In government, it has sought to bypass IA, hasn’t
reappointed Eddington and won’t commit to cost-benefit assessments until
after political decisions have been made. We have seen this in the
announcements made concerning the East West Link in Melbourne, and
WestConnex in Sydney. In fact on more than one occasion the government
has proceeded with projects IA specifically concluded wouldn’t see a
return on investment for taxpayers.


Abbott claimed that he wanted
to “build the infrastructure of the 21st century”, but he has started to
narrow that rhetoric down to roads.


While the funding envelope
for infrastructure hasn’t been extended, there has been a shift in
priorities. Without independent analysis. It is highly debatable whether
expensive tollways servicing drive-in and drive-out workforces in outer
suburbs is the best way to plan for the future. But claiming to do so
gives the government short-term political capital around “addressing
congestion”. This simplifies a complex planning debate.


More
likely infrastructure enhancements that localise jobs, or urban
consolidation that brings workers closer to existing jobs, need
commonwealth attention. Perhaps this is something the government will
include in its response to the federation white paper.


The problem
with the Coalition’s focus on roads is that to pay for it public
transport funding has been gutted. Cancelled infrastructure projects of
this kind include Brisbane’s Cross River Rail development, and the
Melbourne Metro has been adjusted so it no longer goes through the CBD
(how ridiculous is that).


If we are going to seek urban design
that expands outer suburbs from which workers commute, every major city
in the world shows us that efficient and reliable public transport is
the way to go. It’s cheaper for commuters, faster and more sustainable.
Abbott wrote in his book Battlelines that Australians don’t have a
culture of using public transport. To a certain extent that is true (at
least from a narrow Sydney perspective), but only in so far as we don’t
like using poor services.

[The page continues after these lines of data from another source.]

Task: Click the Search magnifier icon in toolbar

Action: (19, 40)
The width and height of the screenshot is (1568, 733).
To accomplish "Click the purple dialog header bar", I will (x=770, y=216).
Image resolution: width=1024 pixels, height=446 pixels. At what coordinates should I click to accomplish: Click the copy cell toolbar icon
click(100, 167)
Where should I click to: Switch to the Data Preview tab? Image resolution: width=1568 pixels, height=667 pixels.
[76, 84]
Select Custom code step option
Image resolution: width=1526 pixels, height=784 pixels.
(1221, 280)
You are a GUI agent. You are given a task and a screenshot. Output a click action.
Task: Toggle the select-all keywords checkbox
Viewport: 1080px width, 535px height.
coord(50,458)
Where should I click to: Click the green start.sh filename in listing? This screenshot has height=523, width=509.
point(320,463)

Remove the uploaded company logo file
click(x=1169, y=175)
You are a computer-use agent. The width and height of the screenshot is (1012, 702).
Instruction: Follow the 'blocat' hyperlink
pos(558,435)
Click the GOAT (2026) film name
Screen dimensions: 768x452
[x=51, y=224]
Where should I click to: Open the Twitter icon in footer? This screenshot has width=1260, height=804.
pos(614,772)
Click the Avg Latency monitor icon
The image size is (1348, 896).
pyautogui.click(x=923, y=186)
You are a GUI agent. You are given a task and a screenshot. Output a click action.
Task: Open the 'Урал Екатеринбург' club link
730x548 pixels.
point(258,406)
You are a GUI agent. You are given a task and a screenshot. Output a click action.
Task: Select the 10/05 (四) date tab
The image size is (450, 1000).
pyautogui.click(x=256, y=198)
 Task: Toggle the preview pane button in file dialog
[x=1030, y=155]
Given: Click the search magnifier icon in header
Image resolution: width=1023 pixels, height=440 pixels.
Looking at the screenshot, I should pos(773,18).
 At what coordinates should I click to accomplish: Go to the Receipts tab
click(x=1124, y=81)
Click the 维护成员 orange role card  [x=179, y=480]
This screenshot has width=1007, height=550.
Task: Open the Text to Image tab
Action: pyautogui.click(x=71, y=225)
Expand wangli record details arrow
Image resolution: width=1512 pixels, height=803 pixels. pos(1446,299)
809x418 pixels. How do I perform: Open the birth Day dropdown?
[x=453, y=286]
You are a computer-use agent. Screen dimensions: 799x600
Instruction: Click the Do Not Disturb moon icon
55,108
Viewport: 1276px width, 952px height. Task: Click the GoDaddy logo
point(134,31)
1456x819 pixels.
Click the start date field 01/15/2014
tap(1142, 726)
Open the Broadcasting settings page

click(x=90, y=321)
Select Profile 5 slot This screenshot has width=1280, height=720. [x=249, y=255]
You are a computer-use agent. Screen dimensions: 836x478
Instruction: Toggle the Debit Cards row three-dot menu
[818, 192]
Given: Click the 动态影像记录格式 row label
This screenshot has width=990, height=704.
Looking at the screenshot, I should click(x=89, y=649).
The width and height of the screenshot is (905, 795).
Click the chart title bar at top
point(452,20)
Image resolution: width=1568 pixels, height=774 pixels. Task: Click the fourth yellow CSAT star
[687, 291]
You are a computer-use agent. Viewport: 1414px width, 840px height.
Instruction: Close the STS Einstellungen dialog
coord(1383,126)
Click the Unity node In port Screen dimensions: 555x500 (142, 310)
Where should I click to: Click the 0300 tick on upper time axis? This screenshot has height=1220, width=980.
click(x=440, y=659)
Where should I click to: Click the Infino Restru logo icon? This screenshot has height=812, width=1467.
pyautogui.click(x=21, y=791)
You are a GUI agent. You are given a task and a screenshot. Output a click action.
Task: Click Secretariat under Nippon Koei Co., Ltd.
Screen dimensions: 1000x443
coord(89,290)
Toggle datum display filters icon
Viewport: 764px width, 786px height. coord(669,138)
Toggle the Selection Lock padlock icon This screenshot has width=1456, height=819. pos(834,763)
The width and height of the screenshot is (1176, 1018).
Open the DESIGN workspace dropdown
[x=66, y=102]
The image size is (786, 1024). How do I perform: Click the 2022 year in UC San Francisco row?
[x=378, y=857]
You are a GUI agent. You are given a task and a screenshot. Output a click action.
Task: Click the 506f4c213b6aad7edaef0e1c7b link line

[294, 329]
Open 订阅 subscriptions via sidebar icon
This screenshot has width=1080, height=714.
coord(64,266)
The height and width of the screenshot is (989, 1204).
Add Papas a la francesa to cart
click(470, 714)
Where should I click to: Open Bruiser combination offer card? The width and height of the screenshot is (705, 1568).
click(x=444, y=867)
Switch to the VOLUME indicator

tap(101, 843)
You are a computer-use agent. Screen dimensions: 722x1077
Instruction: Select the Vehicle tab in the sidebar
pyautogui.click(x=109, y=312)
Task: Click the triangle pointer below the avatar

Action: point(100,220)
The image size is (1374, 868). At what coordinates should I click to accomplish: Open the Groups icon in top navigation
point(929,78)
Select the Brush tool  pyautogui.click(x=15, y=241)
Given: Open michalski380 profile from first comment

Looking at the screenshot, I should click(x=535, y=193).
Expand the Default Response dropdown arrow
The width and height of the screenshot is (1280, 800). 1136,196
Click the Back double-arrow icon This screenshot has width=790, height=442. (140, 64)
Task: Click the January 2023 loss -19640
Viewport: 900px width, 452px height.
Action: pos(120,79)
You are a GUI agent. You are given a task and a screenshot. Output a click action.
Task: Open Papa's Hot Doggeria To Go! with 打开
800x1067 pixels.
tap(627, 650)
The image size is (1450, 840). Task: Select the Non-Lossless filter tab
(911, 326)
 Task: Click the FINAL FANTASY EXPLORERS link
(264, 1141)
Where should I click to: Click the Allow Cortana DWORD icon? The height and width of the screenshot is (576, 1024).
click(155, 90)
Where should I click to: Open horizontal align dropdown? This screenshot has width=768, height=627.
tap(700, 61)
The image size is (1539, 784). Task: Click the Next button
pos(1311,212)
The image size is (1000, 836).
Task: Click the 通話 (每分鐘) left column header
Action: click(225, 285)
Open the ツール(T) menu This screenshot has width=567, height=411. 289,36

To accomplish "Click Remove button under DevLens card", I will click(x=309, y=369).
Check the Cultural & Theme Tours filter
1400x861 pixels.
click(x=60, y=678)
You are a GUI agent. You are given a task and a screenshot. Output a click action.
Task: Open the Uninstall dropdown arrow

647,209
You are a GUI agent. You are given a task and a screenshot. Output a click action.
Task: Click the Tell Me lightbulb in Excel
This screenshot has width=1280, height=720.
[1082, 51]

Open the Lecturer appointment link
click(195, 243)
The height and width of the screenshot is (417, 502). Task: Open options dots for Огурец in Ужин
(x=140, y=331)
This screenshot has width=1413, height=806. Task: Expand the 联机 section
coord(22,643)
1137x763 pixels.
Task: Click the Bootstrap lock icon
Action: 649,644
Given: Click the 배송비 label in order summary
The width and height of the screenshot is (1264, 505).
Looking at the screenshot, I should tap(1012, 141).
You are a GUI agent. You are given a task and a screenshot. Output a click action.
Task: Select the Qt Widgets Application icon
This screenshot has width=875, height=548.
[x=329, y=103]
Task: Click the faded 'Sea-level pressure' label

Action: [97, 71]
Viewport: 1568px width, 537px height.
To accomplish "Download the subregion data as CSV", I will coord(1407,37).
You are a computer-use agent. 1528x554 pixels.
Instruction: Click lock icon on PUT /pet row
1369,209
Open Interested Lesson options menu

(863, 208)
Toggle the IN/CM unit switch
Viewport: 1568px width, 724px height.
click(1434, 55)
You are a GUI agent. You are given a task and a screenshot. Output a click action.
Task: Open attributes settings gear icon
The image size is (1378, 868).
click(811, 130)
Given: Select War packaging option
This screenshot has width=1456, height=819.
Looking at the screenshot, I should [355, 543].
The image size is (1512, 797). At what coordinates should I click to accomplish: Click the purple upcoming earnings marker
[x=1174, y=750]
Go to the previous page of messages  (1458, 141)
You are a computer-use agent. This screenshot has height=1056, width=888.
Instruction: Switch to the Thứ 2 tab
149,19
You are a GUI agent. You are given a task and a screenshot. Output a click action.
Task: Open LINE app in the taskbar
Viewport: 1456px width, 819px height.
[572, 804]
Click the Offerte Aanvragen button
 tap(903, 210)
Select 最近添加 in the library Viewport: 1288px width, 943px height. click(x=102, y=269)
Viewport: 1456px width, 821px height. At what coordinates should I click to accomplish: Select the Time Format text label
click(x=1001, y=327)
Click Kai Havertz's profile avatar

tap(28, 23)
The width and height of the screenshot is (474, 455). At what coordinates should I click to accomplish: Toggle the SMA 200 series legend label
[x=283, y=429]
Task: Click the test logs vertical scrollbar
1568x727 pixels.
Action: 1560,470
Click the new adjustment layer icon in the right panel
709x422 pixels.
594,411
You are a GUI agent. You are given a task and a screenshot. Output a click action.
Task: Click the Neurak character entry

Who does? Build it and they will come.


Public
transport investment at state level will suffer too because of the
withdrawal of commonwealth attention. When the Feds tie funding for
roads to state government partnerships, it fiscally discourages states
(already suffering from vertical fiscal imbalance) from funding such
investments themselves.


Credit where credit is due: the government
is proceeding with the building of a second airport for Sydney, and its
willingness to invest in new dams after more than 20 years of neglect
is admirable.


But the constant, scripted and inflated rhetoric that Abbott is an infrastructure PM just isn’t supported by the facts.

Peter van Onselen is a professor at the University of Western Australia.